Monday, Apr. 04, 1983
Big Rates for Little Guys
By John Greenwald
The prime has been halved, but small borrowers still pay dearly for loans
Customers of Bank of America have reason to feel a bit perplexed these days. Giant companies can now borrow from the San Francisco-based lender at a prime rate of 10 1/2%, down from a peak of 21 1/2% at the end of 1980. But the little guy who may need a few thousand dollars for a spring vacation or a home computer is getting no such break from the biggest U.S. bank. He must pay 19% for an unsecured personal loan, off somewhat from last fall's high of 25% but still a towering rate. Similar chasms between business and consumer charges are now common in banks across the U.S. Says Irwin Kellner, economist and senior vice president at Manufacturers Hanover Trust in New York City: "Unlike the prime rate and other lending rates to business, which have come down considerably from their recent peaks, consumer lending rates have hardly budged at all, and in some cases are higher today than one and two years ago."
The unyielding interest charges include those on loans used to buy cars, improve homes and make credit-card purchases. All such debt totaled a record $342 billion in January. Commercial banks, which made nearly 45% of those loans, were by far the largest single lender. The failure of bank rates to fall much has widened the spread between what banks pay for some key funds and what they extract from small customers (see chart). It has also raised cries that the lenders are gouging consumers to make up for losses on loans to big borrowers the banks had no business courting in the first place. Declares Kay Pachtner, co-director of San Francisco's Consumer Action: "There's no question about it. The banks made some horrible decisions about what they chose to finance in foreign countries, and we're paying for all of that."
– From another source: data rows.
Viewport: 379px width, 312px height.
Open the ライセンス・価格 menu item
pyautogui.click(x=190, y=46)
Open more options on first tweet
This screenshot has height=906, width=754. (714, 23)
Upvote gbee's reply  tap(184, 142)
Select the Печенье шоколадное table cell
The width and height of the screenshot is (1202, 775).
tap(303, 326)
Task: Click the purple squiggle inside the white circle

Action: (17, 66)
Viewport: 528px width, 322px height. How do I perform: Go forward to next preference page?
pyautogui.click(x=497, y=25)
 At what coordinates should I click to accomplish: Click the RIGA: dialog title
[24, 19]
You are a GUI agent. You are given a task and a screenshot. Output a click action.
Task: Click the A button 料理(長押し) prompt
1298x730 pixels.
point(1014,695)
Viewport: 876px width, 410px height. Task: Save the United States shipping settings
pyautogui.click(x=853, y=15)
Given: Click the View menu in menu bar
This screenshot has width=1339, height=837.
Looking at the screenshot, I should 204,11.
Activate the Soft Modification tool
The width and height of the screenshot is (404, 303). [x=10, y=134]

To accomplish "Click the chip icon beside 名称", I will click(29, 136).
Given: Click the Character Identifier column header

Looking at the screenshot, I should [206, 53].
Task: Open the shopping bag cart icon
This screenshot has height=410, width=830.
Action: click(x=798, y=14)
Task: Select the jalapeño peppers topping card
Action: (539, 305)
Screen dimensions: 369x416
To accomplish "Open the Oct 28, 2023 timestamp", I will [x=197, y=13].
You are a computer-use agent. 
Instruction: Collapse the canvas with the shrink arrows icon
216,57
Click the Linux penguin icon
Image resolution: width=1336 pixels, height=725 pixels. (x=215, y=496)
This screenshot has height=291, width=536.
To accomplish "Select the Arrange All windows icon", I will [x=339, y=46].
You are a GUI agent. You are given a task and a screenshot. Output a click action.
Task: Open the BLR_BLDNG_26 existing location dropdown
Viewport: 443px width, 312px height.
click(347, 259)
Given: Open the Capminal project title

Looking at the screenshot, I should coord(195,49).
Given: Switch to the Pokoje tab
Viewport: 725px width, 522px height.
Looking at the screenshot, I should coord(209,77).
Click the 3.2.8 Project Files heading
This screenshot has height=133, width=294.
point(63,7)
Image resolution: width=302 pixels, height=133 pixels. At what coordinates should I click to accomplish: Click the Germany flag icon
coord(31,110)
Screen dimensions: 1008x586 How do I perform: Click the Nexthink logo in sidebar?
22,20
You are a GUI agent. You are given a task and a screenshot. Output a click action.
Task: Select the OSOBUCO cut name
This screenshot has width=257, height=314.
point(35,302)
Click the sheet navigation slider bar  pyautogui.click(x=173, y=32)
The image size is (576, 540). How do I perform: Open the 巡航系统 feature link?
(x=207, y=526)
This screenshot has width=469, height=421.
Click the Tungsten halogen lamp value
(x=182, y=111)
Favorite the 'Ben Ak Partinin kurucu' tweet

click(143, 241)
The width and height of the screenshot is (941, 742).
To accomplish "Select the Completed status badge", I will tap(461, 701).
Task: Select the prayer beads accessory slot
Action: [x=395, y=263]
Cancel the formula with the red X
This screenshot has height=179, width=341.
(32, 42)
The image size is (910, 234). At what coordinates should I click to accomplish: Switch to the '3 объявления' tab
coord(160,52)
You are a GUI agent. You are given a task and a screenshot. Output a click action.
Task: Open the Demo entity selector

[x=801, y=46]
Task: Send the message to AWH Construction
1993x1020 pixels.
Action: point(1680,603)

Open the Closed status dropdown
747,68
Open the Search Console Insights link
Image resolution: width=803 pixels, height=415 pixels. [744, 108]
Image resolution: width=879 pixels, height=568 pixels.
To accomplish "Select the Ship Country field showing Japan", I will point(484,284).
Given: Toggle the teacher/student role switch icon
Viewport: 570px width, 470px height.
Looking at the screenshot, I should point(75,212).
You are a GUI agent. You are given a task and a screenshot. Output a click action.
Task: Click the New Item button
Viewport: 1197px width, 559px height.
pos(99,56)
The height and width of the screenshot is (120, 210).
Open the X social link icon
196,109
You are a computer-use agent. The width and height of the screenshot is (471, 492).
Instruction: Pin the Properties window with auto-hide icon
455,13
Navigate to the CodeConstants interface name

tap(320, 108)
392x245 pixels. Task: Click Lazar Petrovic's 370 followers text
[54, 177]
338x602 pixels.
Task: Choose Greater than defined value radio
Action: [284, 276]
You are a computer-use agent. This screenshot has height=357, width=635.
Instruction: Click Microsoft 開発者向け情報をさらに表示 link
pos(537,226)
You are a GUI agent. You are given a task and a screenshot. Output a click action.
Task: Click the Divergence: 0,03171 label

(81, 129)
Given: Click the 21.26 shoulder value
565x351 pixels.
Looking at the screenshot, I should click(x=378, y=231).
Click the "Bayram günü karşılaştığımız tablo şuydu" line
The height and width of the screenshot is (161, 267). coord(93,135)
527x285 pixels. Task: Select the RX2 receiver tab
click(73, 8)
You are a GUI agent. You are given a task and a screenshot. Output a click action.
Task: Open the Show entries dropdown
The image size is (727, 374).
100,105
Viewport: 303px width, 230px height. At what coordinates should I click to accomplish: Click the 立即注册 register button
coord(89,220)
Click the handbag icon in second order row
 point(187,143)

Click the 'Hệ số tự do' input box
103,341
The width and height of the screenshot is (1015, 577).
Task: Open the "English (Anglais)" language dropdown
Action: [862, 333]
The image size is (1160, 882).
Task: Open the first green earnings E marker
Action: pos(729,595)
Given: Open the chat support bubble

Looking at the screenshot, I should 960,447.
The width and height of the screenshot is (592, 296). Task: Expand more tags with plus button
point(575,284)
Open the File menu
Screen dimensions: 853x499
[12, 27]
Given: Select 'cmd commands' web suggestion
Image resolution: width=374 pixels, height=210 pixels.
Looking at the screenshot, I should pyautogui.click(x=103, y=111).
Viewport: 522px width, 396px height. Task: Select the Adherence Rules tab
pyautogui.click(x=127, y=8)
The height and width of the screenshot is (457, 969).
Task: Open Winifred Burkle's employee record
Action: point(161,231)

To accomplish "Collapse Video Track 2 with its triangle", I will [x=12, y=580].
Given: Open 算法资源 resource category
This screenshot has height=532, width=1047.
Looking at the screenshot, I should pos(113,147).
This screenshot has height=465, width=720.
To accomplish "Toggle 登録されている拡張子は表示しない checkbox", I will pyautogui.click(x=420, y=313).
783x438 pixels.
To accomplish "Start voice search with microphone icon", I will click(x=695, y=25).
President Reagan's attacks on high interest rates in general have helped to fuel the furor. Reagan, apparently fearing that heavy borrowing costs could choke off the recovery, renewed his criticism last week while denouncing a banking industry drive against withholding taxes on dividends and interest. Snapped he: "It would be far better if the bankers spent less time lobbying and more time lowering interest rates." Reagan began trying to talk down rates in February by charging that they were too high in relation to the current low level of inflation. That argument suffered little last week when the Labor Department reported that February's Consumer Price Index fell by 0.2%.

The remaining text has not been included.